Berdasarkan teks pilihan, jelaskan alasan para karyawan Perhutani menolak Surat Keputusan Menteri LHK nomor 287 tahun 2022 tentang KHDPK.

═════ Teks Pilihan

![]() |
Salah satu spanduk yang dibawa pengunjuk rasa para karyawan Perhutani, Rabu (18/5) di Jakarta |
JAKARTA - Ribuan karyawan Perhutani yang tergabung dalam Serikat Karyawan (Sekar) Perhutani se-Jawa Madura, tumpah ruah di sekitar Patung Kuda, Jakarta Pusat, Rabu (18/5) siang. Mereka berunjuk rasa menyuarakan penolakan terhadap Surat Keputusan Menteri LHK nomor 287 tahun 2022 tentang Penetapan Kawasan Hutan Dengan Pengelolaan Khusus (KHDPK).
Dengan meneriakkan penolakan KHDPK dan membawa spanduk berisikan sindiran-sindiran terhadap kebijakan yang dikeluarkan Menteri Siti Nurbaya ini, ribuan anggota Sekar Perhutani secara tertib mendengarkan orasi-orasi dari perwakilan seluruh DPW di atas mobil komando.
Salah seorang orator, menyebutkan terbitnya SK 287/2022 bisa mengancam kelestarian hutan di Pulau Jawa dan Madura.
"Adanya SK 287/2022 tentang KHDPK juga bakal mengancam nasib ribuan karyawan Perhutani yang jelas terdampak jika KHDPK ini dilanjutkan," ujar Muhammad Iksan, juru bicara gabungan DPW Sekar Perhutani, di lokasi aksi.

══════════
═════ Data Terekam

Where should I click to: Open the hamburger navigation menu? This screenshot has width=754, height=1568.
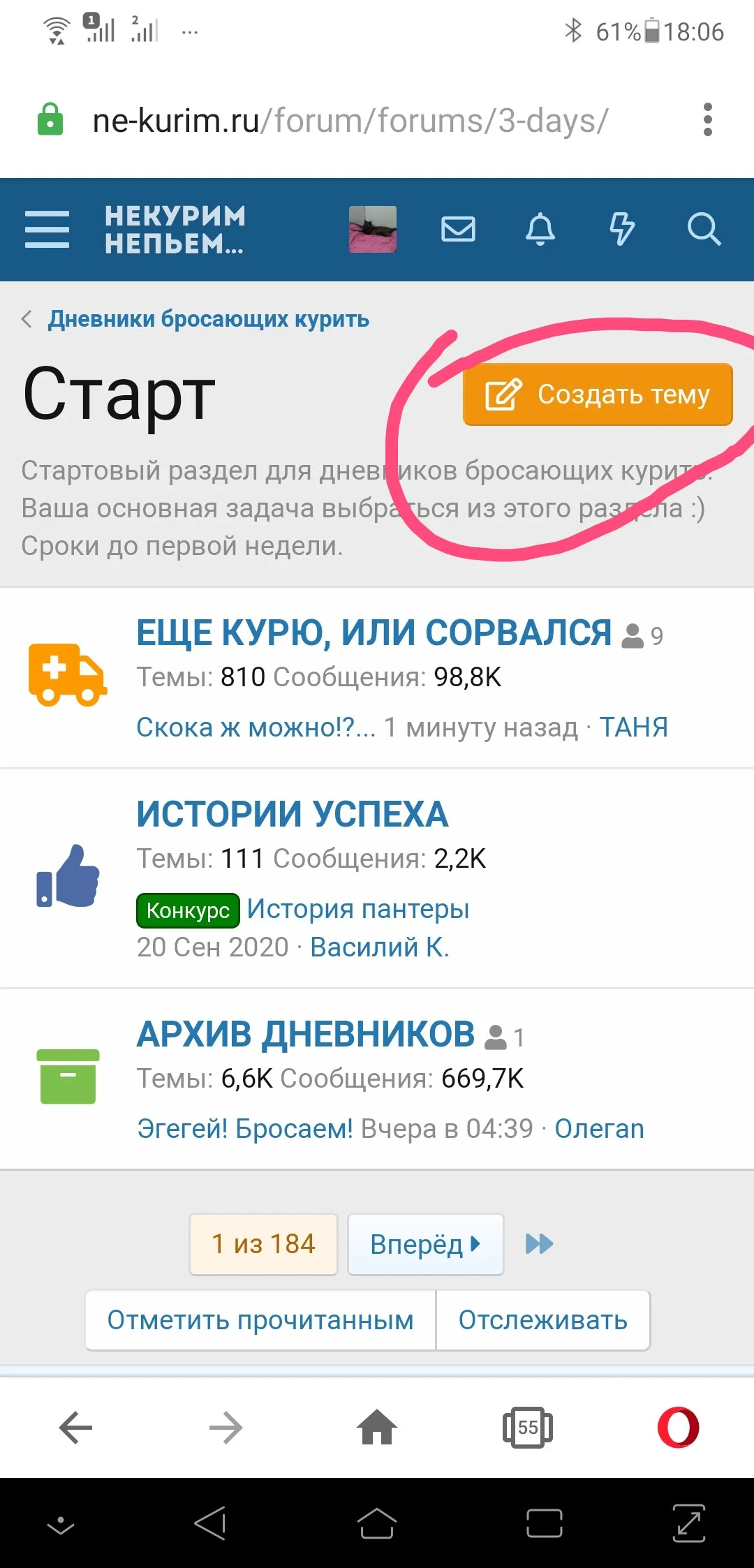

══════════

Jawaban Tugas: Menurut salah seorang orator, terbitnya SK 287/2022 bisa mengancam kelestarian hutan di Pulau Jawa dan Madura. Selain itu, Muhammad Iksan, juru bicara gabungan DPW Sekar Perhutani, menyatakan bahwa SK tersebut juga bakal mengancam nasib ribuan karyawan Perhutani yang jelas terdampak jika KHDPK dilanjutkan.